業界関係者は「もともと市場ではハンファ以外にも他の買い手がいるとの話が出ており、このためハンファも高い価格を認める考えがあった」と述べ、「しかし最終的に真の買い手がハンファだけだと判明すると、価格交渉の主導権がハンファ側に移ったと承知している」と語った。
問題は、Poongsanが防衛部門の売却を再推進しても2兆ウォン以上の価格を認められるかどうかだ。証券街が示したPoongsan防衛部門の今年のEBITDA(利払い・税引き・償却前利益)予想値は約2200億~2600億ウォン水準だ。
これを踏まえると2兆ウォン前後の売却価格は常識的な水準と判断できる。防衛部門のEV/EBITDA適正倍率16~18倍を適用して単純計算すると、Poongsanの防衛部門のEV全体は最大4兆7000億ウォンまで上昇する。そのうち豊山ホールディングスが保有することになる持ち株38%の単純持分価値だけでも最大約1兆8000億ウォンに達する。ここに経営権プレミアムを加えれば、2兆ウォン前後の価格は無理な水準とは言い難い。

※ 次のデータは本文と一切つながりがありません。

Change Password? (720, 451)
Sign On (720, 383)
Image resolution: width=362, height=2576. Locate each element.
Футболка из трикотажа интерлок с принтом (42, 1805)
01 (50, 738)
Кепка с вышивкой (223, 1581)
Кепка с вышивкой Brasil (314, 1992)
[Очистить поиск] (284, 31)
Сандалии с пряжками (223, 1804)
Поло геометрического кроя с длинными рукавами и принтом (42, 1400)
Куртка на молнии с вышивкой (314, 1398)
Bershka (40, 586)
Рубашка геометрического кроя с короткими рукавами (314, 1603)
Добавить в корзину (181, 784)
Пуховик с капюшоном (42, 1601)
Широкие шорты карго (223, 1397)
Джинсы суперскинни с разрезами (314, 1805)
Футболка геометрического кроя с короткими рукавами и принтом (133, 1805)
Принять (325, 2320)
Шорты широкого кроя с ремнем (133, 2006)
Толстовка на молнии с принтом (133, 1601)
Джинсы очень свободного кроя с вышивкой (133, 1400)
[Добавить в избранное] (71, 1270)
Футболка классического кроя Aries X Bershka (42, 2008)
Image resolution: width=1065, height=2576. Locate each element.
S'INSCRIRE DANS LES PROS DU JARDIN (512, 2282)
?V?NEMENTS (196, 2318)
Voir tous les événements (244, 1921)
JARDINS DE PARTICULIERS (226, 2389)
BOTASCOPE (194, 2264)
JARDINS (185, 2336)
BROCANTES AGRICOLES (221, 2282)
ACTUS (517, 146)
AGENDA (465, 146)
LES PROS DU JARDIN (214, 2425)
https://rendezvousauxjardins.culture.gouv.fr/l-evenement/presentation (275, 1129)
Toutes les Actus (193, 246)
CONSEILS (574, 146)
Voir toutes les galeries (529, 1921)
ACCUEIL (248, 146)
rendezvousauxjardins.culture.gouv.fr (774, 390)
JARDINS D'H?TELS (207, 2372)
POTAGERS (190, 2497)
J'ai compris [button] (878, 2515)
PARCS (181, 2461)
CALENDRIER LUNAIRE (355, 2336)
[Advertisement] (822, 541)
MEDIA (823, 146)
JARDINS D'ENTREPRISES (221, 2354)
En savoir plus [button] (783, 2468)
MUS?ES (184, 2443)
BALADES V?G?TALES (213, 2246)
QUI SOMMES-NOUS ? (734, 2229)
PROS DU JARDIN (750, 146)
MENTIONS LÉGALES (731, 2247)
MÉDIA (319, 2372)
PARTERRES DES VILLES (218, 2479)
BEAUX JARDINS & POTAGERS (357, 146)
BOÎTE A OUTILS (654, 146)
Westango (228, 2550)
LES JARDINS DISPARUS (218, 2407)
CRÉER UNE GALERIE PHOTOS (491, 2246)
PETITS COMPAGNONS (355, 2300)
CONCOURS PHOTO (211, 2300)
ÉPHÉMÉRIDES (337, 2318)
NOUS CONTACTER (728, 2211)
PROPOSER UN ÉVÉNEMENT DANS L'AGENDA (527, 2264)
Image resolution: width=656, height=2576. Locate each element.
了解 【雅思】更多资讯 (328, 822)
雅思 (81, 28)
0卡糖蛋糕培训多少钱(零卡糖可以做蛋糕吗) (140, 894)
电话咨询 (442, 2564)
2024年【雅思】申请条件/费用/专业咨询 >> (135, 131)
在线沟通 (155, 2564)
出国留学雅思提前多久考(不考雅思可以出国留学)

一方で3兆ウォンは負担の大きい価格だ。防衛部門の持ち株38%の売却価格が3兆ウォンであれば、今年の予想EBITDAに最大30倍を適用しなければならない。ために業界では、3兆ウォンはPoongsanが実際の取引で貫徹しようとした価格というよりも、企業価値を引き上げるために提示した交渉用の上限価格に近かったとの解釈が出ている。